Using the data below, work out how many of its lines contain "size", and give that number with nothing added.

■ ■ ■ ■

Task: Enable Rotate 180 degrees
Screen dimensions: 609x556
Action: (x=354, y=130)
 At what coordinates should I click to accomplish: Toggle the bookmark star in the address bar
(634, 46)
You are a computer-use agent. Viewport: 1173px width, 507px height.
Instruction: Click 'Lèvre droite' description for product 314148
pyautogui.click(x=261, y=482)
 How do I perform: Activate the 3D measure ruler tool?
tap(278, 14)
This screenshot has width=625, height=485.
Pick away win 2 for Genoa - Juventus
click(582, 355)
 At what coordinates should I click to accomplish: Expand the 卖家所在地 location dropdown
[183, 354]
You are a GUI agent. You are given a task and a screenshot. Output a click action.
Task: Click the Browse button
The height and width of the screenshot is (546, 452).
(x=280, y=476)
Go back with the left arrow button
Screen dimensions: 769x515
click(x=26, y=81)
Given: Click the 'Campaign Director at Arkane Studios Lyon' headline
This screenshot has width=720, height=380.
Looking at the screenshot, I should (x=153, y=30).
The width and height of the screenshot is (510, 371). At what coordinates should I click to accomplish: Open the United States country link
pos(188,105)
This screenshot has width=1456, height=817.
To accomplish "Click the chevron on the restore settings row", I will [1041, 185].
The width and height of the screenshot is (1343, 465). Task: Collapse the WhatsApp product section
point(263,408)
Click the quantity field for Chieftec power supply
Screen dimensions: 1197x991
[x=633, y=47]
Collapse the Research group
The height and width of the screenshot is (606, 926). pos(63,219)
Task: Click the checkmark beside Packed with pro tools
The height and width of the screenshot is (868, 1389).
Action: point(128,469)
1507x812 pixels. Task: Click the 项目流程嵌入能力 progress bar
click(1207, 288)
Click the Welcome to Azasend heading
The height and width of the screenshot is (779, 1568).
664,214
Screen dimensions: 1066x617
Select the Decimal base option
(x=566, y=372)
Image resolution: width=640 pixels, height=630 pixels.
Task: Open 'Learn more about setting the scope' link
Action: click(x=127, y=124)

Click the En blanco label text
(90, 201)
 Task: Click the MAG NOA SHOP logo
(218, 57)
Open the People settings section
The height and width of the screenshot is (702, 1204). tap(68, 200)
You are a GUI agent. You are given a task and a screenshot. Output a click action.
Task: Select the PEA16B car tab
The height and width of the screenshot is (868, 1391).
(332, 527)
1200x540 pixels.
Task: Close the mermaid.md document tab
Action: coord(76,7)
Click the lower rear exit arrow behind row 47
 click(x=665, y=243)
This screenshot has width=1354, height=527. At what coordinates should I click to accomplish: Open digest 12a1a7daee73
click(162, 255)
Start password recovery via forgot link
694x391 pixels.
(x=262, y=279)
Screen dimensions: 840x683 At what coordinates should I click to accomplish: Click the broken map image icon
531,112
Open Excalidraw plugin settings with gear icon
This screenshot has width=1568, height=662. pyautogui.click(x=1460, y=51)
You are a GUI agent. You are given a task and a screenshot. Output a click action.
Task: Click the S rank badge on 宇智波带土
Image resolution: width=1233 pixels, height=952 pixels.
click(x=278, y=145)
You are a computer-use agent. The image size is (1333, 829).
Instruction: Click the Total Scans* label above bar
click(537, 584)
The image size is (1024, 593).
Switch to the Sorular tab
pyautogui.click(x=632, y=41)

■ ■ ■ ■

| OUTPUT FOR THIS EXERCISE |
2